Friday, July 1, 2016
Fixed Income Friday!
Most of you probably know that I have been a teacher for the past 18 years.
I didn't come to teaching in the usual way, I sort of fell into it when we moved to NC and my options were limited. So I went back to school to get my teaching license, and when my son was 12 and daughter was 8, I began teaching.
(Mainly because I had no more excuses to stay at home.)
When I first began teaching, it was different. I can't tell you why, just that it was. Kids and parents seemed to be more respectful, our lives weren't hinged upon test scores, and we could create interesting units that were both fun and informative.
But then NCLB came along and then Race to the Top and then an evaluation tool that tells you how effective a teacher you are based on your students' test scores. And everything kinda went to he!! in a handbasket. (And this is where I wave my cane and blame cellphones for some of the issues. Which is actually true, and I'll explain that in a minute.)
Kids began hating school and parents began to blame teachers. Principals and other experts began issuing edicts on "engagement." As classroom teachers, it was our job to keep the kids entertained while teaching. (Because they are used to being held rapt by cellphones, I guess.) No downtime allowed.
It is exhausting, folks.
It might be odd for people to hear this, but honestly, you know, when you're on stage, I don't think people realize how grueling eight shows a week is. And as far as jobs go, being a Broadway actor, it's hard. It's fun, but it's hard. ~ Will Chase, singer and actor
Read more at: http://www.brainyquote.com/quotes/keywords/broadway.html
And that, my friends, is teaching in a nutshell. It is performing for four-and-a-half hours a day, five days a week, with no days off. (And sometimes, "extra shows" are added because a colleague is out and no substitute was found. Then you're covering another teacher's class during your planning. It happens nearly every Friday.)

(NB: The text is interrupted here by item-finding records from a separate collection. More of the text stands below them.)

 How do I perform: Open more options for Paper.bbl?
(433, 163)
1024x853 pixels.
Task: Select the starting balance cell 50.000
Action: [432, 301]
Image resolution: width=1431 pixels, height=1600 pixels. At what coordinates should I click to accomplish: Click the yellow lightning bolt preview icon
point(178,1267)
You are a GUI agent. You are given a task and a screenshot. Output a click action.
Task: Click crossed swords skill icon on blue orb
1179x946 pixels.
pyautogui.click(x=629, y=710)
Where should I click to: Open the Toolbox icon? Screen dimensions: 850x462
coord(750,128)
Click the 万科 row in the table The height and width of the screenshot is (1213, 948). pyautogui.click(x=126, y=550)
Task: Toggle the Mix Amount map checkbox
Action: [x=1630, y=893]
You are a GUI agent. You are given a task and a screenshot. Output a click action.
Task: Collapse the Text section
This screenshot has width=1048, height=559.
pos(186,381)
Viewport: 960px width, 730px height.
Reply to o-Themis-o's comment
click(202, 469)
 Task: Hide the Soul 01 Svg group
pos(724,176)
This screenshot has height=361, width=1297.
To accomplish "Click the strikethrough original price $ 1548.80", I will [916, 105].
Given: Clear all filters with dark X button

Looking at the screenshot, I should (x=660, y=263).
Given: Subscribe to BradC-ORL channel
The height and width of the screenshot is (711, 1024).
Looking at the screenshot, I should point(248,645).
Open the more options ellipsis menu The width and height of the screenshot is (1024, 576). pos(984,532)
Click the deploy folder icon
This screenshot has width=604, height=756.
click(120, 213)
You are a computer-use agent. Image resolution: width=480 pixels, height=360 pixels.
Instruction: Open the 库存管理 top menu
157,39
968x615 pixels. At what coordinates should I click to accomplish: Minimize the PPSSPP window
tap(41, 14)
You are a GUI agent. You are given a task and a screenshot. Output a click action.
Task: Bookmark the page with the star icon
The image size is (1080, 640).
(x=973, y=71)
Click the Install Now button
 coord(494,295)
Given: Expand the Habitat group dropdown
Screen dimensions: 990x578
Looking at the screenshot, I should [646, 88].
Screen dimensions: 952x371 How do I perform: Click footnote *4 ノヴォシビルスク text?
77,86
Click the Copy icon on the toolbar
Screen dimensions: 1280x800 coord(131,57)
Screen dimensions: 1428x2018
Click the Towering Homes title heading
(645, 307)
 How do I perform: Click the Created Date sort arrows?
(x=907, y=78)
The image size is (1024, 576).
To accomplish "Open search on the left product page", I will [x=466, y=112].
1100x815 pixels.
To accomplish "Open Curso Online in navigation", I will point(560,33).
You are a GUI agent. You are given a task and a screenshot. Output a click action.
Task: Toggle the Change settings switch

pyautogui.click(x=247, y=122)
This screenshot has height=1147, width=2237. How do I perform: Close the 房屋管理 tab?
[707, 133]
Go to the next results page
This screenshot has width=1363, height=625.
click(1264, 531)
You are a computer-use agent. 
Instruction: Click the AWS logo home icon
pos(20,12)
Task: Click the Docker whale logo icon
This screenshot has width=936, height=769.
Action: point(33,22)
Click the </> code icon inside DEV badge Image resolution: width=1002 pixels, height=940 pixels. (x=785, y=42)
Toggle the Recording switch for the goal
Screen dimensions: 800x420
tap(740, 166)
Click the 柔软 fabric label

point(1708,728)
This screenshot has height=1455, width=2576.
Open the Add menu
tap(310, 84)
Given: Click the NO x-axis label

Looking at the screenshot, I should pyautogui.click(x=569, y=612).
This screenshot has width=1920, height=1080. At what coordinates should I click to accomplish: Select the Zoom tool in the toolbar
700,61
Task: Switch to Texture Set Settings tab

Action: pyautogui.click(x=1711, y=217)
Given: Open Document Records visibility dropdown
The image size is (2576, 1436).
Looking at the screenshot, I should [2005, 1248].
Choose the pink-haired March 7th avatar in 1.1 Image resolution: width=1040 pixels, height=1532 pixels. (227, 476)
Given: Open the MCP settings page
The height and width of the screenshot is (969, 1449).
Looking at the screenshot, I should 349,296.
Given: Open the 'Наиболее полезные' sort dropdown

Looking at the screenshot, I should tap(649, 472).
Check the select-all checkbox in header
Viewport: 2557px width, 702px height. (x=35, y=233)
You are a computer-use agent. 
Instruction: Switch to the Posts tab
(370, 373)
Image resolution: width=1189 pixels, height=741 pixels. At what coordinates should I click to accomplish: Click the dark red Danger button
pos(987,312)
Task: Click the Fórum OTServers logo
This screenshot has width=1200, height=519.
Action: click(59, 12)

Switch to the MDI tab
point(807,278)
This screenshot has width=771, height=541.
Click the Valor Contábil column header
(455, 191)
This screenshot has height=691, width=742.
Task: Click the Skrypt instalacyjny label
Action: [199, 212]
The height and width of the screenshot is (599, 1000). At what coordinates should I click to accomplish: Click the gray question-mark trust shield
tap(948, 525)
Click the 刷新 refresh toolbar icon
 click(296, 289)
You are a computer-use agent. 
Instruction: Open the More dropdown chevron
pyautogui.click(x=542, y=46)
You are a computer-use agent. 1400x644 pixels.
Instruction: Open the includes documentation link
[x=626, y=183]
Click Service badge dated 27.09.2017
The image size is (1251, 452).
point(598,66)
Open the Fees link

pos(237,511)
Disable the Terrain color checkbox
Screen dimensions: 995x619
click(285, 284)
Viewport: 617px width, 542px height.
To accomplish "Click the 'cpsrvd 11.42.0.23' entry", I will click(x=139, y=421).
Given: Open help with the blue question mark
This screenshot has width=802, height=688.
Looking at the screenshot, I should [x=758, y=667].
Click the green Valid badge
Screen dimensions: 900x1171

It's also taking work home on weekends, doing research for new lesson plans (because the old ones weren't "engaging" enough) and grading tests and research papers.
It's phone calls and e-mails to parents (some of whom are wonderful; some who just don't give a rat's patoot) and it's meetings, meetings, and more meetings.
The 12-hour days (which included 40 minutes of travel time, as my school was across the county) were tough on this old bird.
So I quit. I quit because there were so many things out of my control, and yet I was 100% accountable. 12th graders came to me reading at a 6th grade level and the expectation was that I would "catch them up." Disrespectful behavior (and I'm pretty much a 'don't sweat the small stuff' teacher, but I draw the line at yelling cuss words across the room, or physically threatening behavior) wasn't really seen as a problem; students were back in my room the next day, doing the same things that got them sent out the day before. So I quit sending them out. I felt like I was the only one in Room 316 who actually cared and carrying the entire load myself was exhausting. Teaching is increasingly a young person's game. So I researched how I could still get my teaching pension and yet get my life (what's left of it) back.
I took a voluntary demotion to Media Assistant with a 60% pay cut.
My butt will be broke.
But I believe I will have the time and energy to do some things that I love to do, but haven't been able. I won't have the lesson plans to make or the five hour stand up routine to do every day. I won't have to worry about grading or test scores. I can clean my house and sew and garden and blog. I can finish that novel. And my commute? Less than seven minutes each way.
So I decided to make the most of my new pauper status and write a Fixed-income Friday, which will join (now regularly, since I have the time!) Walkabout Wednesday and M********* Monday. I'll also throw a lot of crafts and DIY at you, because I will not have the money to spend on things like decorations and gifts.
I may be living just slightly above the poverty level, but I think the trade-off will be priceless.